Gemeinsam mit Sarah Grabenhorst-Quidde war der CDU-Landtagsabgeordnete Frank Oesterhelweg in Roklum, um sich im Gespräch mit Bürgermeister Karl-Heinz Müller sowie Eike Herweg und Heinz Mühlenkamp jun. über die Maßnahme zu informieren.

Gut 1,7 Millionen Euro sind hier investiert worden, zu großen Teilen aus EU-Mitteln, auch Zuschüssen des Landes Niedersachsen. Ein beträchtlicher Teil davon wurde für Rekultivierungsmassnahmen, für ökologische Vernetzung und Landschaftsgestaltung ausgegeben. Die Roklumer Landwirte, mit 25 Prozent an der Gesamtfinanzierung beteiligt, haben ihre Betriebsstrukturen und Wegenetze verbessert. Roklums Bürger freuen sich, so Bürgermeister Karl-Heinz Müller, über ordentliche Rad- und Wanderwege sowie interessante Biotope in ihrer Gemarkung.

Hochwasserschutz als wichtiges Thema

Oesterhelweg, der sich seit Jahren mit Verbesserungen im Hochwasserschutz befasst, fragte auch nach der Kombination mit Hochwasserschutzmassnahmen. Hier fielen die Antworten seiner Gesprächspartner allerdings etwas weniger begeistert aus. Im Fall des aus Semmenstedt kommenden und in Richtung Osten nach Winnigstedt fließenden Winnigstedter Tiefenbachs sei es versäumt worden, gleich parallel auch etwas für den Hochwasserschutz zu tun.
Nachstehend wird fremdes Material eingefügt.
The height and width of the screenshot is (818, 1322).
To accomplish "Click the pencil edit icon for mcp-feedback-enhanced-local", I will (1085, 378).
Bei nassen Verhältnissen und Starkregenereignissen sei nämlich Winnigstedt akut gefährdet, weil es keine Regulierungsmassnahmen am Tiefenbach gebe. Hier hätten zwei Flächen mit einer Gesamtgröße von 1,5 Hektar, also 15.000 Quadratmetern recht einfach auch als Rückhaltebereiche für Hochwasser genutzt werden können, was leider versäumt wurde.
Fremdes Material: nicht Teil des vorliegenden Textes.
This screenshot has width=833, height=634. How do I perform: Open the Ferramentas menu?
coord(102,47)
Der Landtagsabgeordnete will dieser Angelegenheit nun auf den Grund gehen und sich in Hannover nach der Maßnahme erkundigen. „Zum einen halte ich es für zwingend geboten, bei solchen Maßnahmen wie einer Flurneuordnung auch gleich an Hochwasserschutz zu denken, zum anderen will ich erfragen, ob das noch nachgeholt und aus Hochwasserschutzmitteln nachgebessert werden kann“, so Frank Oesterhelweg.